Dextran-Graft-Polyacrylamide/Zinc Oxide Nanosystem does not Trigger Eryptosis 

Hemocompatibility of nanomaterials is an important step in the assessment of their safety due to the inevitable interactions of nanomaterials with blood upon their administration. A nanosystem composed of dextran-graft-polyacrylamide (D-PAA) and ZnO nanoparticles synthesized using zinc acetate as a precursor for nanoparticles (D-PAA/ZnO NPs (-OAc)) has been reported to show anti-cancer effects. However, its hemocompatibility is not fully tested.
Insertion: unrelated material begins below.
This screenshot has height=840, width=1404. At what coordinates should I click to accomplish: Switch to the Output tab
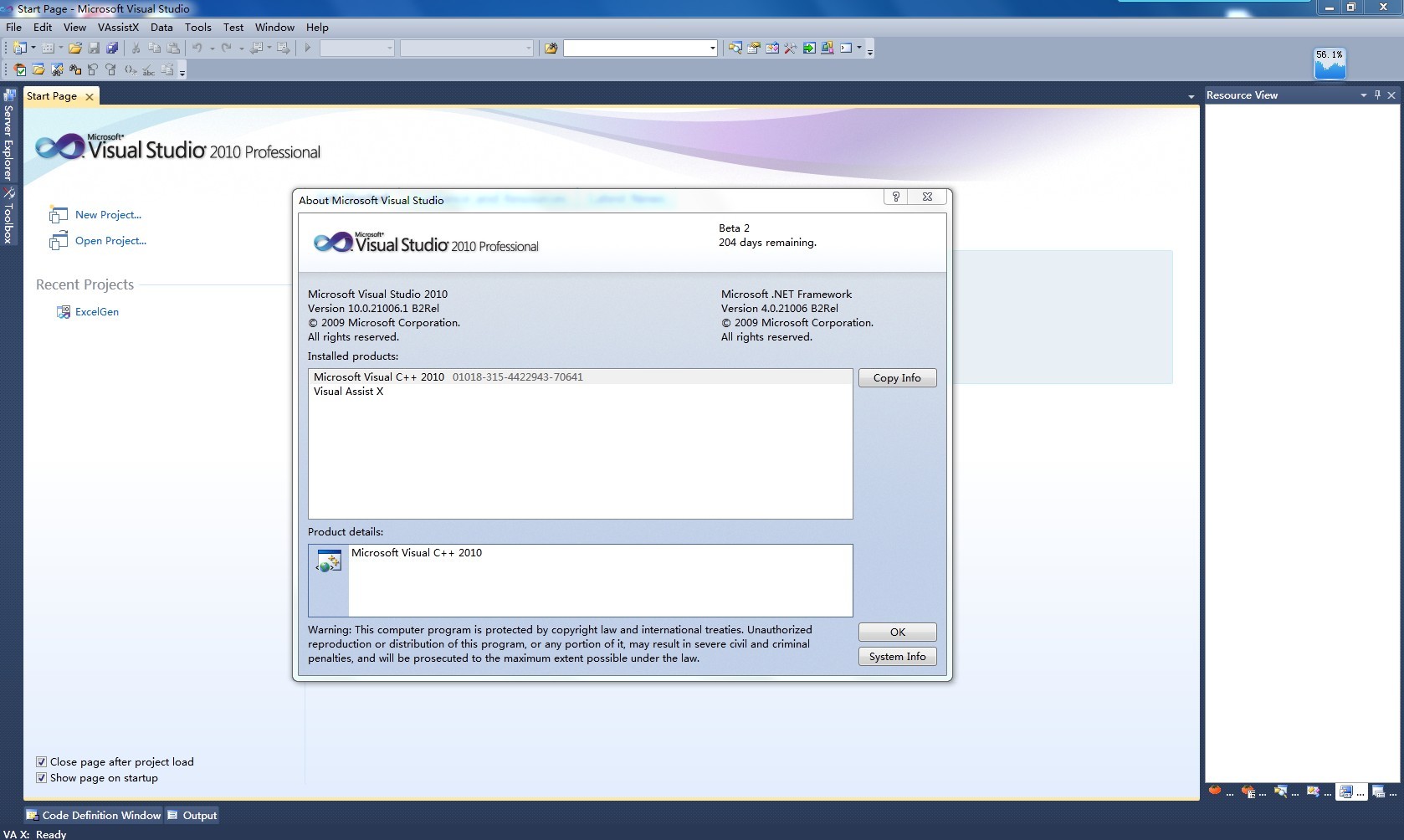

Eryptosis (Erythrocyte apoptosis or Red blood cell programmed death) is a type of apoptosis that occurs in injured erythrocytes (RBCs) due to various factors including hyperosmolarity, oxidative stress, energy depletion, heavy metals exposure or xenobiotics. Like apoptosis, eryptosis is characterized by cell shrinkage, membrane blebbing, activation of proteases, and phosphatidylserine exposure at the outer membrane leaflet. To test eryptosis parameters as an effective strategy to assess the hemocompatibility of newly synthesized nanomaterials. Erythrocytes incubated with D-PAA/ZnO NPs (-OAc) nanocomplex at concentrations 0-100-200-400 mg / L for 24 h were stained with Annexin V-FITC and 2',7'-dichlorodihydrofluorescein diacetate (H2DCFDA) with further flow cytometric analysis. Here We found that D-PAA/ZnO NPs (-OAc) nanocomplex does not trigger eryptosis, i.e. a suicidal regulated cell death of erythrocytes. In particular, incubation of the nanocomplex with blood (hematocrit 0.4%) for 24 h at concentrations 0-100-200-400 mg / L does not promote cell shrinkage (forward scatter signaling), phosphatidylserine externalization (Annexin V-FITC staining) or reactive oxygen species (ROS) generation (H2DCFDA staining), which are known to be hallmarks of eryptosis. Thus, our findings indicate that eryptosis is not triggered by D-PAA/ZnO NPs (-OAc) nanocomplex at concentrations demonstrating anti-cancer activity contributing to experimental evidence concerning the low toxicity of this nanocomplex. Furthermore, we believe that eryptosis can be widely used as a sensitive and reliable marker of nanomaterial hemocompatibility.